Understanding the genetic architecture that underlies a person's TG response to fenofibrate will help identify those who will most likely benefit from fenofibrate treatment and shed light on the complexities of the network that controls the metabolic response to drugs such as fenofibrate. By looking beyond simple, single SNP effects and examining interactions between SNPs and clinical covariates and pairs of SNPs, this study takes an important first step toward the mapping of this genetic architecture.

The key factor in an analysis such as this is to attempt to appropriately model the system's complexity to the extent possible. Fasting TG response to fenofibrate treatment is influenced by environmental changes (at both the cellular and organismal levels) and large-scale gene expression networks that are controlled in part by genetic variations. A study of this size is unlikely to be adequately powered to reconstruct this network in its entirety, but can be used to begin constructing a better map of the gene–covariate interactions and associations that play a role in interindividual variation.

As the number of SNPs considered in an association study increases, so does the problem of separating true results from spurious results caused by random chance.51 Attempts to combat this problem often focus on P-values, with the rationale that by choosing the models least likely to be found by random chance alone, the probability of including a false positive will be greatly reduced.52 Unfortunately, when considering a complex trait, the effect sizes of individual SNPs and pairwise interactions are generally fairly small. This limits the significance level that these models are able to attain in typical epidemiologic studies, which means that true positives may be removed during P-value adjustment. Additionally, the very low P-values that are required for an association to remain significant after adjustment (eg, by Bonferroni correction or false discovery rate adjustment) are likely to be obtained by SNPs with low minor allele frequencies that capture groups on the extreme of the phenotypic tail (sometimes simply by chance alone).

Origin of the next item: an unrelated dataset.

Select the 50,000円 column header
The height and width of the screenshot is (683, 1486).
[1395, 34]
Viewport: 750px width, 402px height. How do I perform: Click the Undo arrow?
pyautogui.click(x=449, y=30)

We approached the problem from a different direction. The utility of the associations being investigated lies in their ability to make a prediction about the outcome of interest, so it is natural to select the best models based on predictive ability. By using a cross-validation procedure that successively leaves one quarter of the data out and constructs genetic models in the remaining three quarters of the data, we can estimate the performance of the model on a new, independent sample of individuals from the same population.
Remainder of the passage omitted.